Brain death is still a relatively new idea. In 1968, thirteen men at Harvard Medical School published a landmark paper, “A Definition of Irreversible Coma,” in which they proposed that certain comatose people on a ventilator could be considered to be dead already. They had no tests, studies, or evidence that these people (who had always previously been considered to be alive) were now somehow “dead.” Their paper has no scientific references whatsoever. The authors simply presented this new idea on utilitarian grounds: they thought these people were a burden to themselves and to others, and that declaring them to be dead already would free up valuable ICU beds and facilitate organ donation. Despite the lack of evidence supporting the brain death concept, the idea was codified into US law in 1981 in the Uniform Determination of Death Act.
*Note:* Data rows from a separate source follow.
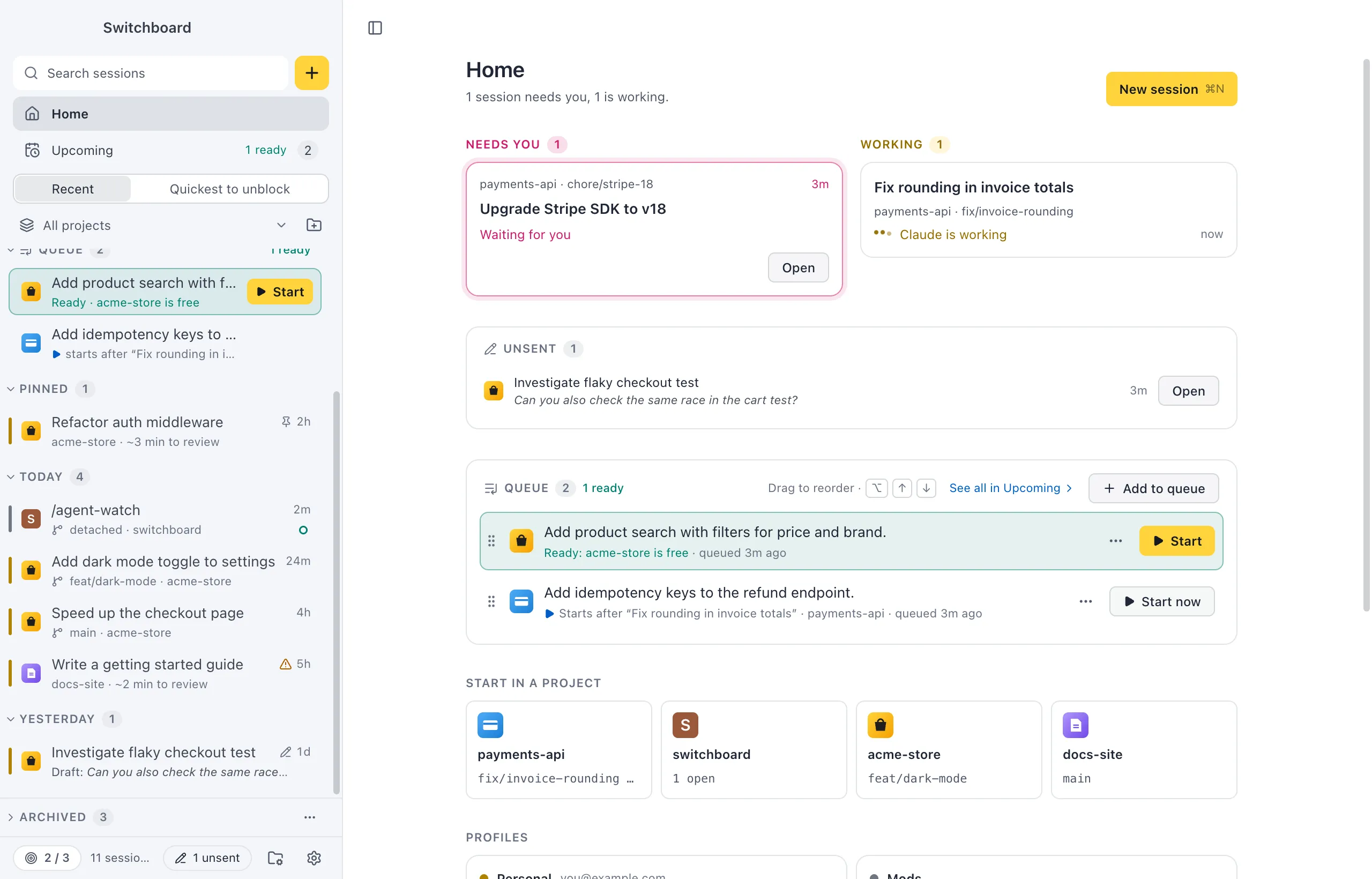Toggle the sidebar panel icon
The image size is (1372, 879).
coord(375,27)
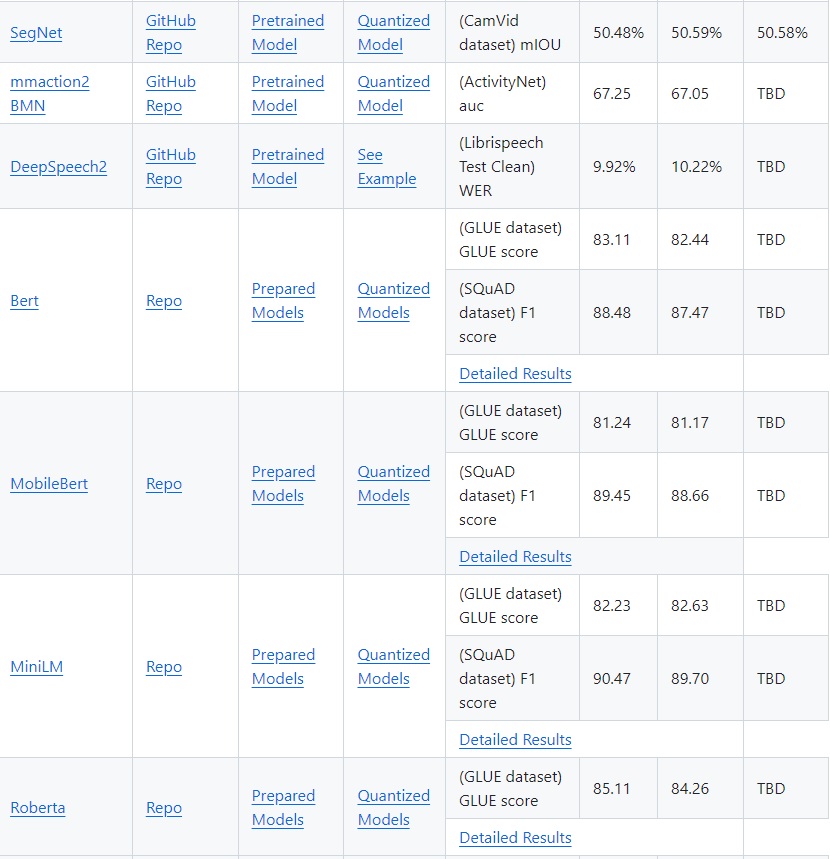Click the MobileBert model link
This screenshot has height=859, width=830.
tap(49, 483)
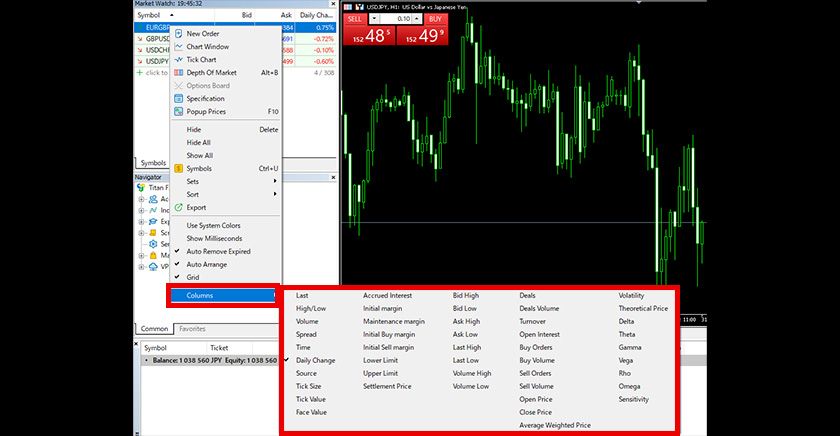The width and height of the screenshot is (840, 436).
Task: Open Depth Of Market entry
Action: 211,73
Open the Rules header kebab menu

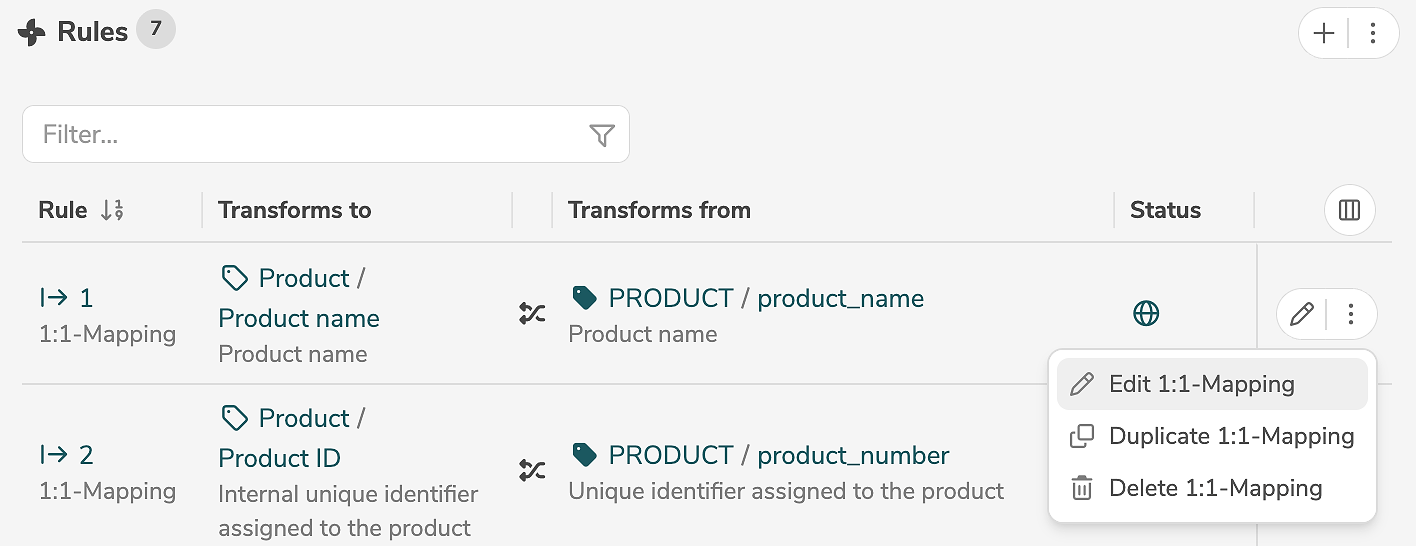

But are these people actually dead? Before 1998, the usual justification for brain death was that the brain was the "master integrator" of the body: it was thought that without a functioning brain, death would very quickly occur. But this old concept was disproven by Dr. D. Alan Shewmon in 1998 when he published a paper detailing 175 cases of people with brain death whose bodies did not disintegrate. In fact, one of these people remained alive, living at home with his family, for more than 20 years! Because of Dr. Shewmon’s findings, a US Presidential Council was convened in 2008. Since it was clear that “brain dead” people were not biologically dead, this council proposed a new justification based upon a questionable philosophy: that people who can't do the work of being people are "dead." They very conveniently made the criteria for this new justification the lack of conscious awareness and the lack of spontaneous breathing. That this justification lacks credibility is obvious: in the womb we neither breathe nor at early stages are we consciously aware...yet no one thinks fetuses are dead, even though some don't think that they deserve full human rights. And so today, worldwide, “brain death" continues to be a diagnosis in search of a justification, and which only continues for the sake of the organ transplantation industry which has come to depend upon it.


And so, this book from the Netherlands is a valuable addition to the literature. For an American reader, it’s interesting learning how death, an inevitable universal reality, is actually variable both medically and legally in different countries. A person who is dead in the Netherlands is considered alive in Germany! I was particularly moved by the multiple personal stories the author obtained from healthcare professionals throughout Europe, who frankly shared their gut-wrenching experiences with organ procurement. To my knowledge, never before has such a compilation of personal testimonies been published. Also, the book honestly confronts some of the difficulties faced by transplant recipients, ranging from complications of immunosuppression to survivor guilt and altered personality traits (possibly handed down to them along with their organ). And van der Ven’s chapter on the multitude of neuro-protective innovations for brain-injured people that we are missing (because we are channeling all the difficult cases towards organ donation) is exciting and intriguing. 


As a translator, it was important to me to keep Ruud van der Ven’s voice speaking as much as possible. I have added a few footnotes to correct a few medical errors and to add information about the US situation. Even though this is a European book, it has much to say on the topics of life and death which pertain to everyone. I believe “Organ Donation: A Matter of Life and Death” is too thought-provoking to be available only to Dutch speakers, and will be a valuable resource for the English speaking world. I’m glad I was asked to help make it available!


Heidi Klessig MD, retired US anesthesiologist and pain management specialist, and author of “The Brain Death Fallacy,” June 2025.